Карлсдорфер по своему обыкновению пришел на работу примерно в десять часов. Управляющий Татар тотчас же сообщил ему страшную новость – сегодня утром два сыщика гестапо забрали Ремера из конторы.
– Что? За что? Как? Когда?
Лицо Татара было торжественно-опечаленным, как у устроителя похорон.
– Они ничего не сказали, ваше превосходительство. Пришли, показали приказ об аресте или что-то в этом роде и увели господина доктора.
Карлсдорфер, словно громом пораженный, неподвижно сидел на своем месте.
Только раз в жизни он чувствовал себя так скверно. Это было пять лет назад, когда Геза Ремер, ничего не сказав, внезапно уехал в Лондон. Накануне они еще болтали с молодым Ремером об охоте. Он отчетливо помнит, что Геза твердил, будто в лесу за Шомошбаней можно устроить облаву на кабанов. А на следующий день ни он, ни Андриш Хофхаузер не пришли в контору. Вместо них приплелся в полдень старый Аладар Ремер, которого он раньше знал лишь по заседаниям дирекции, и сказал, что хочет поговорить с ним один на один. Затем достал кипу бумаг, разложил их на столе и пояснил, что Геза Ремер и Андриш Хофхаузер ночью вместе со своими семьями на неопределенный срок покинули Венгрию. Национальный банк поручил ему, доктору Ремеру, управление имуществом. В случае же какого-либо несчастья с ним эта обязанность переходит к его превосходительству господину Карлсдорферу. Карлсдорфер стал хватать воздух и, выпучив глаза, смотрел на бумаги, на подробные, многочисленные указания обоих директоров: об увеличении экспорта в Швецию, о том, что надлежит делать в случае разрыва дипломатических отношений между Англией и Венгрией, что следует предпринимать, если между Швецией и Венгрией возникнет состояние войны… Планы, статистические выкладки, в которых он почти не разбирался, но за которые с этого дня будет нести ответственность. Кончилась привольная жизнь, теперь придется с лихвой расплачиваться за жалованье генерал-директора в две тысячи пенге. Но до сих пор при любых затруднениях рядом был доктор Ремер, юрисконсульт, который благодаря своей изворотливости умело вел корабль между Сциллой и Харибдой, оставляя его превосходительству обязанности по возможности громче сигналить и размахивать флагом.

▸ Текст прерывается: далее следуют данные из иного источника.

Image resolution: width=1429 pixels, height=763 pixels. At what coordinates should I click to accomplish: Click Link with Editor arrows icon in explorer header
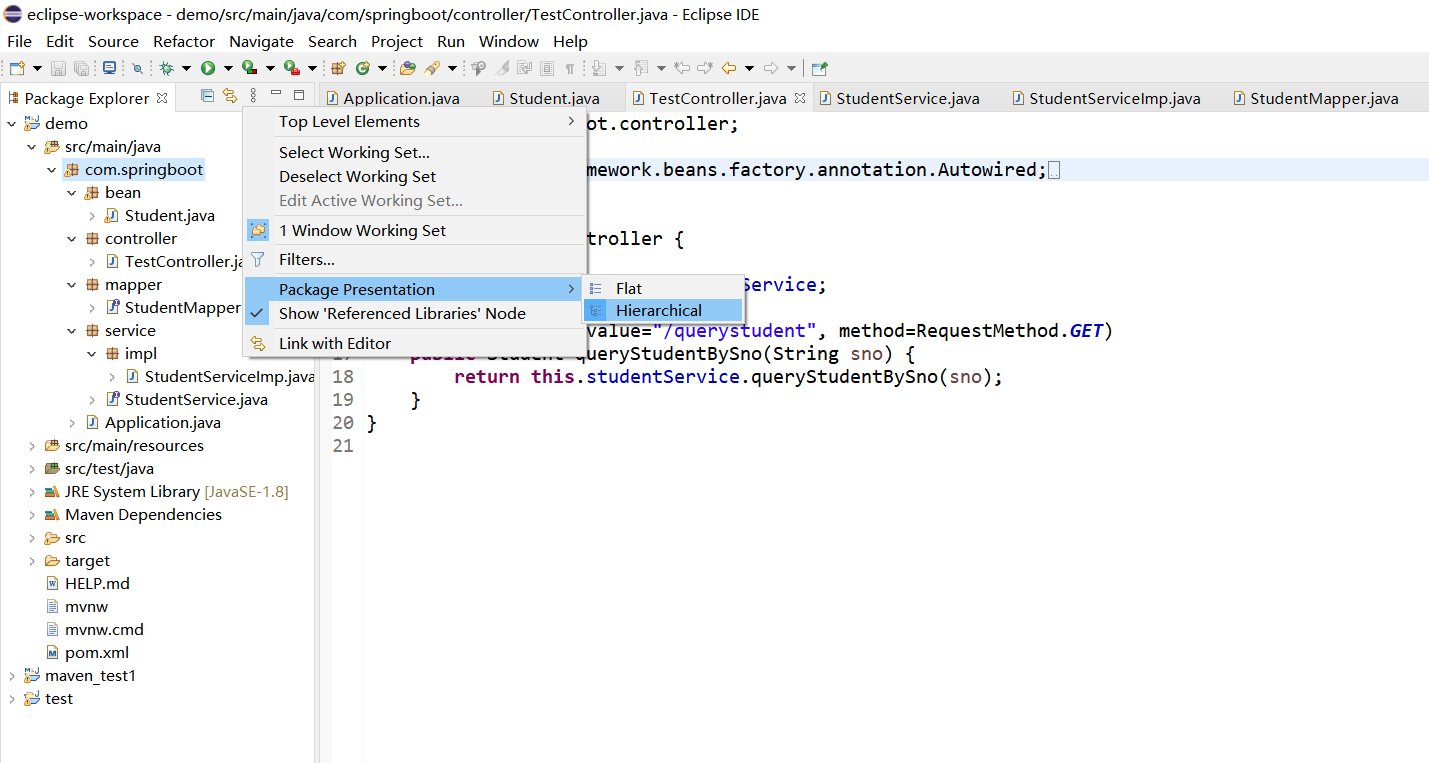tap(230, 96)
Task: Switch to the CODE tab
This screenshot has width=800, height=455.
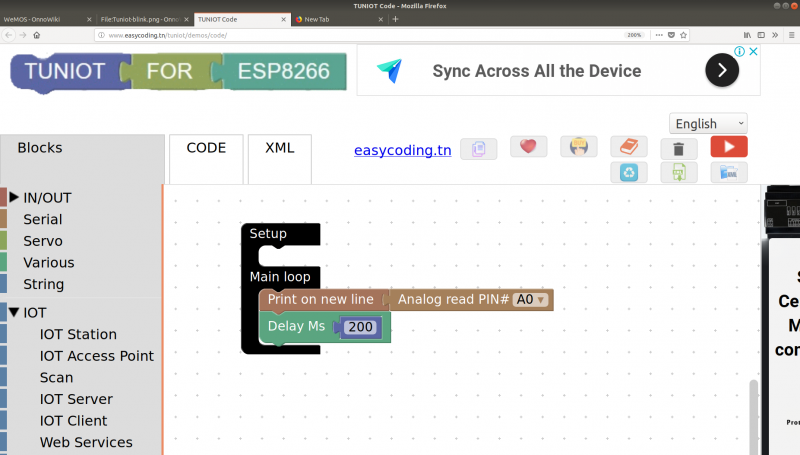Action: tap(206, 148)
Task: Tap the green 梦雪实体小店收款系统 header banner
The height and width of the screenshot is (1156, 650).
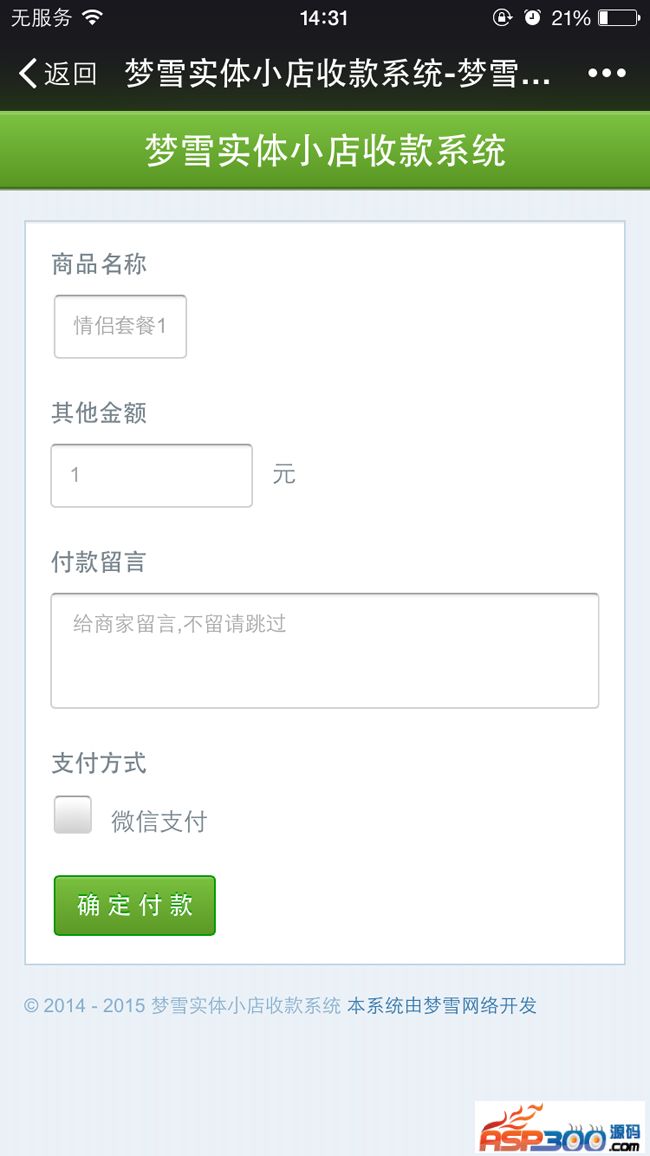Action: click(325, 150)
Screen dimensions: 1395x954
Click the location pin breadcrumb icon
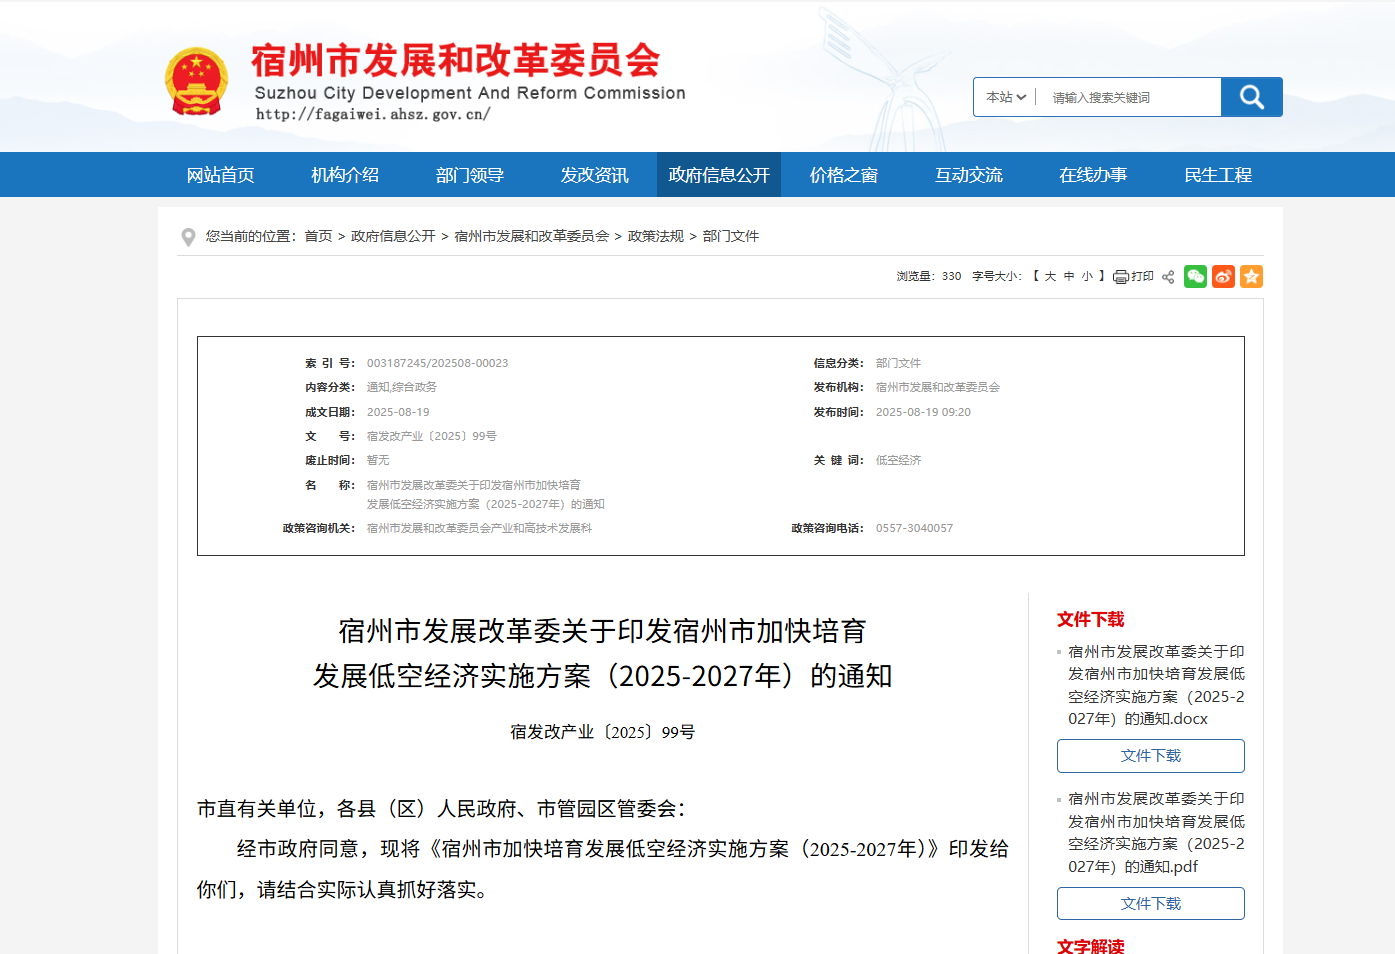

Ну уж нет, довольно с него этих волнений! Пусть распоряжается имуществом Татар, или сам папа римский, или герцог уэльский. Они с женой, затянув пояски потуже, проживут и на пенсию, как другие.
– Подпишите почту, господин управляющий, я сегодня занят, – сказал он молча стоявшему возле него Татару. – Завтра обсудим это дело.
Карлсдорфер пошел домой, позвонил в министерство внутренних дел и попросил позвать к телефону своего зятя Бардоци. Он хотел поговорить с ним, притом немедленно.
Встретившись вскоре в пивной «Карпатия», они сели в самый тихий угол. Дердь Бардоци поглощал одну порцию сардин за другой и, запивая пивом, со снисходительной улыбкой поглядывал на своего тестя, потерявшего всякий аппетит.
– Ну, что нового, папа?
– Сынок, я не могу больше руководить Заводом сельскохозяйственных машин.
– А что, разве вы руководили им? – нагло спросил Бардоци, поднося ко рту кусок рыбы.
На лбу Карлсдорфера забилась жилка, но он сдержался.
– Сынок, Ремера сегодня увели твои дружки, неизвестно куда и за что.
– Кто увел, тот наверняка знает, за что.
– Но послушай, сынок…
– Почему вы интересуетесь, за что увели этого еврея?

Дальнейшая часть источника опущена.